Stored data
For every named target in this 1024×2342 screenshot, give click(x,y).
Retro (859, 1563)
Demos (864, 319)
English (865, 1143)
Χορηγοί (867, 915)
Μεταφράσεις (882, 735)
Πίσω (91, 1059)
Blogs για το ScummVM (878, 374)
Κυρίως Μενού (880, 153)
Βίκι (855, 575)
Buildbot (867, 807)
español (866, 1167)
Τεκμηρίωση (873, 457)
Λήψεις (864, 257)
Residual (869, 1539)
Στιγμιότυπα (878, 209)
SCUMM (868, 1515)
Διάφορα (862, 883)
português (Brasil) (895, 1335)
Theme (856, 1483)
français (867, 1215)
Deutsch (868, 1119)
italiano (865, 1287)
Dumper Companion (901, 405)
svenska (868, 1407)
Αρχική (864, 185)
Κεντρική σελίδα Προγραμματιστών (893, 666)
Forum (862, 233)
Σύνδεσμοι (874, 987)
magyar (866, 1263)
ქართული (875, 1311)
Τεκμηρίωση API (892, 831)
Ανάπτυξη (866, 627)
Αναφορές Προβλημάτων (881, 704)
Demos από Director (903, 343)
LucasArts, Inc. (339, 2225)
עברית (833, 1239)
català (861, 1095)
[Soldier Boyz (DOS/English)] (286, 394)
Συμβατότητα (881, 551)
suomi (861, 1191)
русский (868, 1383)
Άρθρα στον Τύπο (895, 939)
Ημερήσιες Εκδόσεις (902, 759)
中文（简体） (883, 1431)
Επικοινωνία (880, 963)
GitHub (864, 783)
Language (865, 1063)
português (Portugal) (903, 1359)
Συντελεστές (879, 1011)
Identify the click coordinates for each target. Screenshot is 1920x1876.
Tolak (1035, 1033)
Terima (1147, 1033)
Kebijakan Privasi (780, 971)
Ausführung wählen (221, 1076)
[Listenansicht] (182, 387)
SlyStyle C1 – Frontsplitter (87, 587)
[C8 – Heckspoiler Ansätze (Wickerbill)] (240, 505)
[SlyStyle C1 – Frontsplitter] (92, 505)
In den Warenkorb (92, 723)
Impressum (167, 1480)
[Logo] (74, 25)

• [Task description]: Repeat each of the entries above precisely as given.

• [Expected output]:
For every named target in this 1024×2342 screenshot, give click(x,y).
Retro (859, 1563)
Demos (864, 319)
English (865, 1143)
Χορηγοί (867, 915)
Μεταφράσεις (882, 735)
Πίσω (91, 1059)
Blogs για το ScummVM (878, 374)
Κυρίως Μενού (880, 153)
Βίκι (855, 575)
Buildbot (867, 807)
español (866, 1167)
Τεκμηρίωση (873, 457)
Λήψεις (864, 257)
Residual (869, 1539)
Στιγμιότυπα (878, 209)
SCUMM (868, 1515)
Διάφορα (862, 883)
português (Brasil) (895, 1335)
Theme (856, 1483)
français (867, 1215)
Deutsch (868, 1119)
italiano (865, 1287)
Dumper Companion (901, 405)
svenska (868, 1407)
Αρχική (864, 185)
Κεντρική σελίδα Προγραμματιστών (893, 666)
Forum (862, 233)
Σύνδεσμοι (874, 987)
magyar (866, 1263)
ქართული (875, 1311)
Τεκμηρίωση API (892, 831)
Ανάπτυξη (866, 627)
Αναφορές Προβλημάτων (881, 704)
Demos από Director (903, 343)
LucasArts, Inc. (339, 2225)
עברית (833, 1239)
català (861, 1095)
[Soldier Boyz (DOS/English)] (286, 394)
Συμβατότητα (881, 551)
suomi (861, 1191)
русский (868, 1383)
Άρθρα στον Τύπο (895, 939)
Ημερήσιες Εκδόσεις (902, 759)
中文（简体） (883, 1431)
Επικοινωνία (880, 963)
GitHub (864, 783)
Language (865, 1063)
português (Portugal) (903, 1359)
Συντελεστές (879, 1011)
Identify the click coordinates for each target. Screenshot is 1920x1876.
Tolak (1035, 1033)
Terima (1147, 1033)
Kebijakan Privasi (780, 971)
Ausführung wählen (221, 1076)
[Listenansicht] (182, 387)
SlyStyle C1 – Frontsplitter (87, 587)
[C8 – Heckspoiler Ansätze (Wickerbill)] (240, 505)
[SlyStyle C1 – Frontsplitter] (92, 505)
In den Warenkorb (92, 723)
Impressum (167, 1480)
[Logo] (74, 25)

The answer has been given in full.